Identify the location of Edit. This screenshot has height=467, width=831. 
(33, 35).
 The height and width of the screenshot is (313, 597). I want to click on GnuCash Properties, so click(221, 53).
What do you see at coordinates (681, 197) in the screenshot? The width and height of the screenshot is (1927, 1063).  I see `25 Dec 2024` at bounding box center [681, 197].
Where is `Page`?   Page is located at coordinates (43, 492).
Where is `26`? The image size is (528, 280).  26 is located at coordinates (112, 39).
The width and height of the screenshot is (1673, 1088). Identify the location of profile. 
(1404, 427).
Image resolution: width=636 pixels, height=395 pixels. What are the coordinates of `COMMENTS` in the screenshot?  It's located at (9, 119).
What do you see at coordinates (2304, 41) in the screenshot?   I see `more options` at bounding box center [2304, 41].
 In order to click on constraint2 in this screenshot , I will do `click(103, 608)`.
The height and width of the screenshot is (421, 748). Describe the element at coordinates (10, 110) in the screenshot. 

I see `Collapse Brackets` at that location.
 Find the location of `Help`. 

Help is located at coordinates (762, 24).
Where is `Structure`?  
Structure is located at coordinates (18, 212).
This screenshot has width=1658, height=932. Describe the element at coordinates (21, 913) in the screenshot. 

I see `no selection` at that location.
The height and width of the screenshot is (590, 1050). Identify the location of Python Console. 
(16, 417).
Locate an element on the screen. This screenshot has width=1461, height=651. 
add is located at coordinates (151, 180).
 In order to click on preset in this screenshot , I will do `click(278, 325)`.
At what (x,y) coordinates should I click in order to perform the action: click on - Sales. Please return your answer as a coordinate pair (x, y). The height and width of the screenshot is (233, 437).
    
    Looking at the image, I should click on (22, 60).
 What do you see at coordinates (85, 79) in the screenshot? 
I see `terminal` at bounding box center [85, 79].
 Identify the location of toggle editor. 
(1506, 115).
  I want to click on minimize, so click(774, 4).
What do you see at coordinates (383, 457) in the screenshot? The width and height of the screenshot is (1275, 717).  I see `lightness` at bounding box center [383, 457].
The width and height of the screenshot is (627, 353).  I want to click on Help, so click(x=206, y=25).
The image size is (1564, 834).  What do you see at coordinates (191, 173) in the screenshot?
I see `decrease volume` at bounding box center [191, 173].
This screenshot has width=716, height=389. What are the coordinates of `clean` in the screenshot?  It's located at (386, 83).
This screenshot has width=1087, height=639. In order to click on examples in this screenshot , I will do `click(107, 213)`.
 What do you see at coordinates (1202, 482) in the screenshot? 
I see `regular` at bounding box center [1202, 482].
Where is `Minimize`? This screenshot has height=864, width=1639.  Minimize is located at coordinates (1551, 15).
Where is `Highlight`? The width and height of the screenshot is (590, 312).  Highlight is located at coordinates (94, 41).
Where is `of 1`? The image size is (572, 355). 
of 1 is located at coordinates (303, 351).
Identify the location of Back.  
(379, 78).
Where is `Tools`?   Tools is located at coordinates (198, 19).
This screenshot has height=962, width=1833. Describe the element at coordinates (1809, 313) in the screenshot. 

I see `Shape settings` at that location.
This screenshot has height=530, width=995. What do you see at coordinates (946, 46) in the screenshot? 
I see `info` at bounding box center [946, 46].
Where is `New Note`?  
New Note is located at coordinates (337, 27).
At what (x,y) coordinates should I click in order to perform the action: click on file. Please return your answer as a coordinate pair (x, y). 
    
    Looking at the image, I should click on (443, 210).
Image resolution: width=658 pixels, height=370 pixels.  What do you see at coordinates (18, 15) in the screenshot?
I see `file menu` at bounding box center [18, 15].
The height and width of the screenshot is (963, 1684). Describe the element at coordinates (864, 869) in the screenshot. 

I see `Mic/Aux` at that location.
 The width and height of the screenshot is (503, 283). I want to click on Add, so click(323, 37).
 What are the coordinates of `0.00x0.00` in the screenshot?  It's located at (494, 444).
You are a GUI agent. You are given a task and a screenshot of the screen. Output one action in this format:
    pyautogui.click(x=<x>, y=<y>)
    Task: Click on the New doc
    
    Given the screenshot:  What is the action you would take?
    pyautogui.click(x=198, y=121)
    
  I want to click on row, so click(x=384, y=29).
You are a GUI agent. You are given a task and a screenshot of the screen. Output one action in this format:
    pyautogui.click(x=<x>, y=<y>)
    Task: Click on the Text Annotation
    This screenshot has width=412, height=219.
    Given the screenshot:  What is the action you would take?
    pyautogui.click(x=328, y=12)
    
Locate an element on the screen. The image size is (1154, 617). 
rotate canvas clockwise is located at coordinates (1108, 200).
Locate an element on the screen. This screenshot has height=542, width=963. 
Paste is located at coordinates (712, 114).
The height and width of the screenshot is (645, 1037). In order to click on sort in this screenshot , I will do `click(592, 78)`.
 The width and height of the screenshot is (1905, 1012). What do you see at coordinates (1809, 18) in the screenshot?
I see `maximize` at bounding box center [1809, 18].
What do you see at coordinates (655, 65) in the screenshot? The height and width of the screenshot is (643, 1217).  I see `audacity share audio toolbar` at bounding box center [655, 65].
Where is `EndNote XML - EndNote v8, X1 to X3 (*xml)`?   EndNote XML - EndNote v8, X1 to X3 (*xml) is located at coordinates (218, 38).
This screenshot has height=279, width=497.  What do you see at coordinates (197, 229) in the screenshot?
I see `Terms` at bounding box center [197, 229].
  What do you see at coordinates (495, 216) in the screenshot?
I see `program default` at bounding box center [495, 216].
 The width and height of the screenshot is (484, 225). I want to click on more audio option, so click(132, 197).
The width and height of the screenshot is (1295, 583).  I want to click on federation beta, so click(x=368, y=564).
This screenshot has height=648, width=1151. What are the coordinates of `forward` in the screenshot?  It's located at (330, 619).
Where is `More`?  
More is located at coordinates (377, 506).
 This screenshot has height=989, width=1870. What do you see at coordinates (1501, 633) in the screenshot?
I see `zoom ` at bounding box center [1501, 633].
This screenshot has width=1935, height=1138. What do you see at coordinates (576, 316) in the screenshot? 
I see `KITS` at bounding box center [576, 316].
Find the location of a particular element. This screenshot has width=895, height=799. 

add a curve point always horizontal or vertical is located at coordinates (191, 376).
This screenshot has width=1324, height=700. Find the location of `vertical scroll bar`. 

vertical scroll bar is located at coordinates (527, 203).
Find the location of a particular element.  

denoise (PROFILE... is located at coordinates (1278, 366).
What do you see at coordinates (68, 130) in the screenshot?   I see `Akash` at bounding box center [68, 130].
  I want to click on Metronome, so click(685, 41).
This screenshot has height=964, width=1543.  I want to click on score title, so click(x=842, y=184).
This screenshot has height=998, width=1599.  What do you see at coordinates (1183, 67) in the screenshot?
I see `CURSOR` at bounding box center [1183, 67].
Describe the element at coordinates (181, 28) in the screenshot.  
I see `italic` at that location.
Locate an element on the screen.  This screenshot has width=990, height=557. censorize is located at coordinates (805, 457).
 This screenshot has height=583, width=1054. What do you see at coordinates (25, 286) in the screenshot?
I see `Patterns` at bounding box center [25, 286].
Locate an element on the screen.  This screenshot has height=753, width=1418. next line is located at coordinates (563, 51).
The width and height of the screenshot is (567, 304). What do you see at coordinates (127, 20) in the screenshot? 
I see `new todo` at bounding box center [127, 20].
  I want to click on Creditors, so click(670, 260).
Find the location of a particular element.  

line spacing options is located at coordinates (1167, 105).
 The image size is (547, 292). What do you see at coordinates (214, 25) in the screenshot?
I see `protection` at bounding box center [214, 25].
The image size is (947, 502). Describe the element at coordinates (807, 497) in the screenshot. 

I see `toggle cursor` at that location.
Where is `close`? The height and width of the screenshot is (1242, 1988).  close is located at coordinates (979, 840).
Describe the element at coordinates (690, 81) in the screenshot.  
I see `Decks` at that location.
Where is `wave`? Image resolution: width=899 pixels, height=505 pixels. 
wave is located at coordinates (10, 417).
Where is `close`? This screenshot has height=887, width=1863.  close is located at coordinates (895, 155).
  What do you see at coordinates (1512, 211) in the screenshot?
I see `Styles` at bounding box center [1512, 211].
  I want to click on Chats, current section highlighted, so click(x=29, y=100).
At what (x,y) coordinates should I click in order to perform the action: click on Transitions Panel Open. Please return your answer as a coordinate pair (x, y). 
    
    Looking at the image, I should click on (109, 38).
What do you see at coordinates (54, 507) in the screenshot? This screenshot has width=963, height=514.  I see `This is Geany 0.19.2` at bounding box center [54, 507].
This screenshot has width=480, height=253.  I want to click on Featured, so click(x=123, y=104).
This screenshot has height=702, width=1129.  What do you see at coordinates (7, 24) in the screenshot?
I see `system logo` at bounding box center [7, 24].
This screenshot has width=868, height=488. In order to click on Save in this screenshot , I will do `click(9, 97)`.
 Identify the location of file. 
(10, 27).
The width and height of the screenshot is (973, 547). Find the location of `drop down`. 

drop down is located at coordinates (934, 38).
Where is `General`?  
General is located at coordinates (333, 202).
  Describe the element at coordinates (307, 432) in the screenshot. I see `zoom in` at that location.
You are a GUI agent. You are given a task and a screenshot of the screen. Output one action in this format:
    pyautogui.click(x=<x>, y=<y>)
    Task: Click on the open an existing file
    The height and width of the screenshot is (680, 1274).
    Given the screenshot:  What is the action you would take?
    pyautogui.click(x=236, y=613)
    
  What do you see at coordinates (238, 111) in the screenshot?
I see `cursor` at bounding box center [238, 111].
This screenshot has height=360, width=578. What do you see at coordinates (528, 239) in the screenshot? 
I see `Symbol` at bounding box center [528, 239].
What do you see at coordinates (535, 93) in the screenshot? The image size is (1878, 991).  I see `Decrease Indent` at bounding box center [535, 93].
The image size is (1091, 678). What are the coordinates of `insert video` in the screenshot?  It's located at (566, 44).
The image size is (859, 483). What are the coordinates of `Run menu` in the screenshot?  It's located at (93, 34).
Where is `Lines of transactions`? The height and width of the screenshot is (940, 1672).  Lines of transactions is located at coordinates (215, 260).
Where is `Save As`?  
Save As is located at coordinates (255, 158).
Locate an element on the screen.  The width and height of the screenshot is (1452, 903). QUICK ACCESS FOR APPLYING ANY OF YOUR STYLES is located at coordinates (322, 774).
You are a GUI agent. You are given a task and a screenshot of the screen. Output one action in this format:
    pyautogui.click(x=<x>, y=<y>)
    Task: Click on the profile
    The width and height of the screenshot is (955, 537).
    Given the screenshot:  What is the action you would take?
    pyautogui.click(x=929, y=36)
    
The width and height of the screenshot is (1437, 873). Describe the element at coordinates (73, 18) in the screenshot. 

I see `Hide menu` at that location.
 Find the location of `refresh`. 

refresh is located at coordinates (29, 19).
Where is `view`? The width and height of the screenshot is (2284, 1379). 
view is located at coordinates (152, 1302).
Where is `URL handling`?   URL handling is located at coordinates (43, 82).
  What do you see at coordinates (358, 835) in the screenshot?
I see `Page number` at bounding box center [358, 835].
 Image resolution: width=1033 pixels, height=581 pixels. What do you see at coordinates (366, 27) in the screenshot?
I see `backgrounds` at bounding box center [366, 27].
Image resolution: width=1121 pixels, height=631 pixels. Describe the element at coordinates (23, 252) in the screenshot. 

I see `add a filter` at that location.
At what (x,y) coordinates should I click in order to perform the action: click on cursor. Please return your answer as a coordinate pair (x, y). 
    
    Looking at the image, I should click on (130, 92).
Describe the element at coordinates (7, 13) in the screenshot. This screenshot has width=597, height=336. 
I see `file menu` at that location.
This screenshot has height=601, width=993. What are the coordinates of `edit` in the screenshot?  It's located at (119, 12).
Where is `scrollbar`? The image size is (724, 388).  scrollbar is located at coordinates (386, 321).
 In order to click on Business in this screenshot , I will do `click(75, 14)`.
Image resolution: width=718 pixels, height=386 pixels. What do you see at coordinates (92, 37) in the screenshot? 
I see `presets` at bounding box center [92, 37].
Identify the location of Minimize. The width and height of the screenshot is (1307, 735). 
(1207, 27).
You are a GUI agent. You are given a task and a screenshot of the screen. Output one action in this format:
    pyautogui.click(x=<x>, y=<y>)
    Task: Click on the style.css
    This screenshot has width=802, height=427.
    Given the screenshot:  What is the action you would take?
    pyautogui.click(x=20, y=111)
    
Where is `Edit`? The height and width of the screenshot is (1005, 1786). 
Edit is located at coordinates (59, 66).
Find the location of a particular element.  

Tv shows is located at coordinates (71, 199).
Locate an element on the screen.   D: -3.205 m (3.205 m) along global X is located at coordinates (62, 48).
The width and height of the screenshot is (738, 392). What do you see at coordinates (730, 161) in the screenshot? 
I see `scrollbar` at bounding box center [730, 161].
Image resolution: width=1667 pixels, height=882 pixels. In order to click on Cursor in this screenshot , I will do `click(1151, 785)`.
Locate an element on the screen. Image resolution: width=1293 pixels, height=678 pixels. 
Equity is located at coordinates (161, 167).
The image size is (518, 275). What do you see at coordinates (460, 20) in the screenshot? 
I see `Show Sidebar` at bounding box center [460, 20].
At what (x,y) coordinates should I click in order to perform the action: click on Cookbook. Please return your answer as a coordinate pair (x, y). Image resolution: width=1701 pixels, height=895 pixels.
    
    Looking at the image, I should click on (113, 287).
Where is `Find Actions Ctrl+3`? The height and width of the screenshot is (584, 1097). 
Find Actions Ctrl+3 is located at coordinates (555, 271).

### JOB
Put the records into a Markdown table with the columns Row and Line text, starting at the line that contains "What do you see at coordinates (383, 457)" and stopping after the line that contains "The width and height of the screenshot is (627, 353).". Number each row and skip any blank lines.

### EXPECTED ANSWER
| Row | Line text |
|---|---|
| 1 | What do you see at coordinates (383, 457) in the screenshot? The width and height of the screenshot is (1275, 717).  I see `lightness` at bounding box center [383, 457]. |
| 2 | The width and height of the screenshot is (627, 353).  I want to click on Help, so click(x=206, y=25). |